The event represented indirect support for the Plan to Integrate Women in Development, put forward by the Secretariat of State for Social Protection. The plan advocates improvement of Moroccan women's situation in various fields (education, health, employment). It also recommends reforming the civil status code so that men would cease having absolute authority over their wives. Divorce would no longer be decided solely on the basis of the husband's willingness, the age of marriage would be raised, and polygamy would be outlawed.
The prime minister endorsed the plan in 1999, but conservative Muslim circles were opposed and organized a counter-demonstration in Casablanca on March 12, 2000.
The debate continued in March 2001. Women's rights activists managed to convince King Mohammed VI to appoint a new Royal Commission to examine a reform of the civil status code. Opposition was still very strong though, and the reform was not making much headway.

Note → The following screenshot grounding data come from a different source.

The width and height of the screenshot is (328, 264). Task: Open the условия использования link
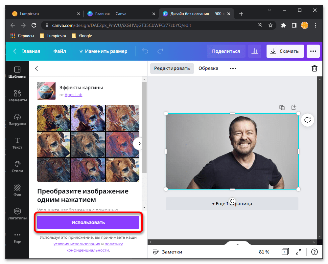pos(77,244)

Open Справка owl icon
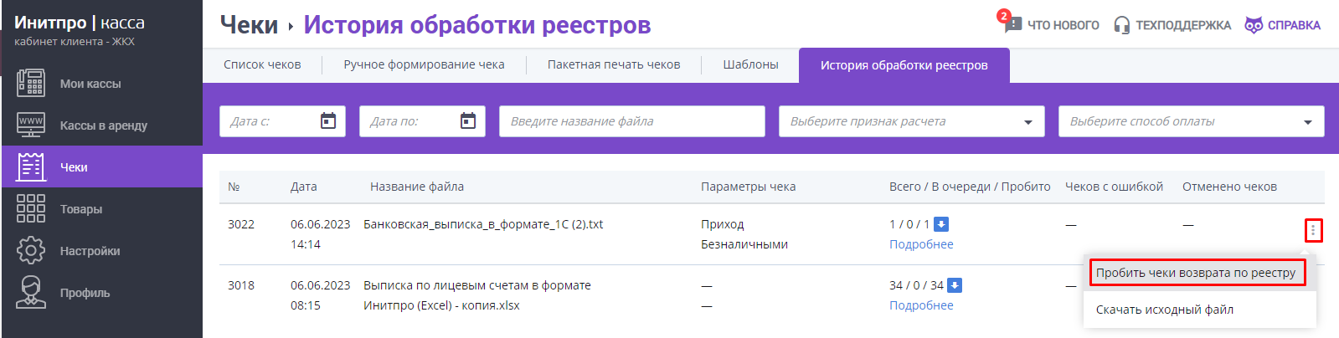[1254, 25]
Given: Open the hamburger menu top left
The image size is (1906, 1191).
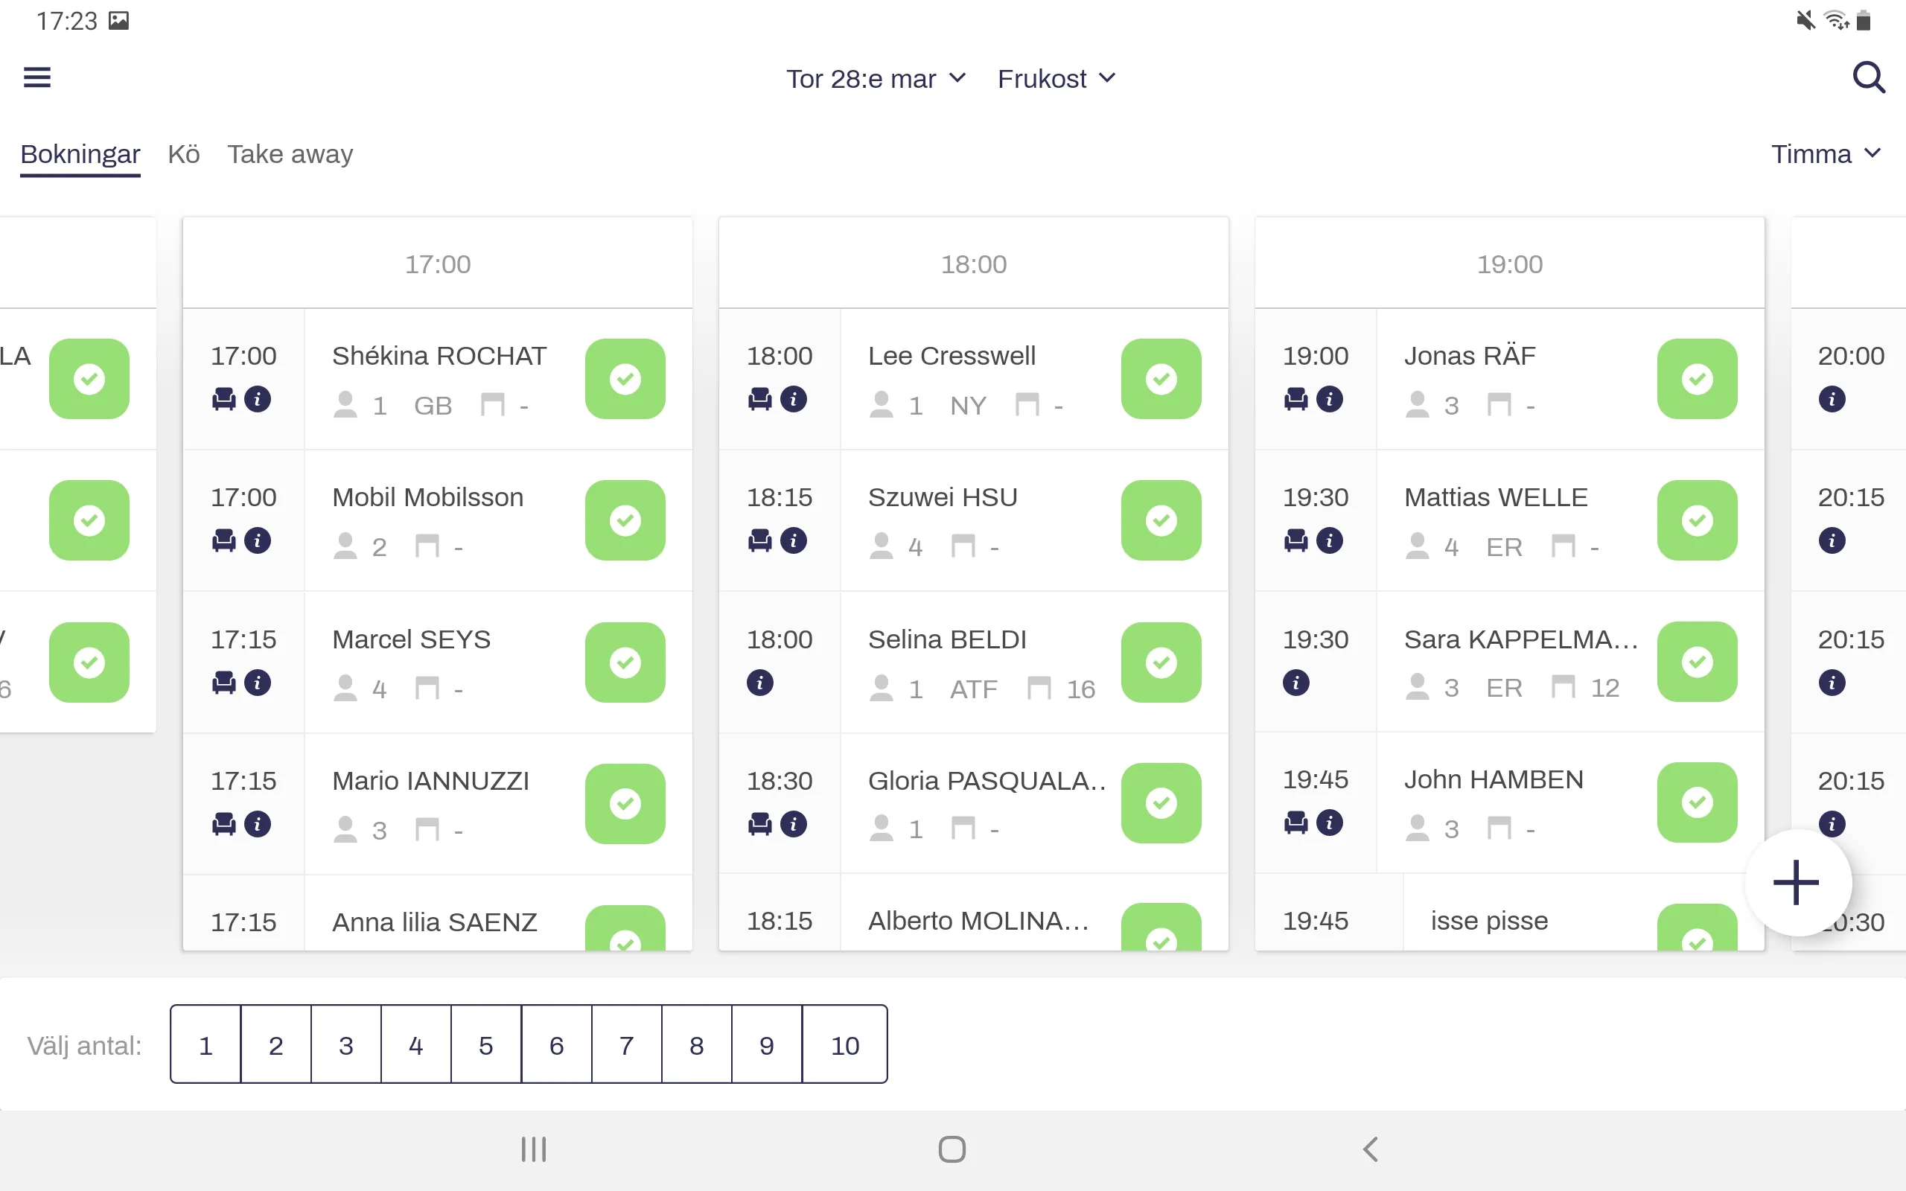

Lebanon is the scene of a similar debate since each religious community applies its own codes, laws, and rules. Muslims (both Sunnites and Shiites), Catholics, Druzes, Maronites, Orthodox Greeks and Syrians, Orthodox Armenians and Jews are all governed by different codes.
The women participating in the March continued a fight taken up several years before demanding the introduction of a civil code separate from the religious codes for matters such as marriage and divorce. "We refuse to be second-class citizens," a Lebanese activist declared.
The women's demonstration on September 24, 2000 in Beirut also provoked opposition from religious leaders who forbade everyone from taking part. Nonetheless, 3000 women and men came out, and delegations from neighbouring countries (Egypt, Jordan, Palestine), Tunisia and Morocco were also there.
In 2001, the fight for this reform continued.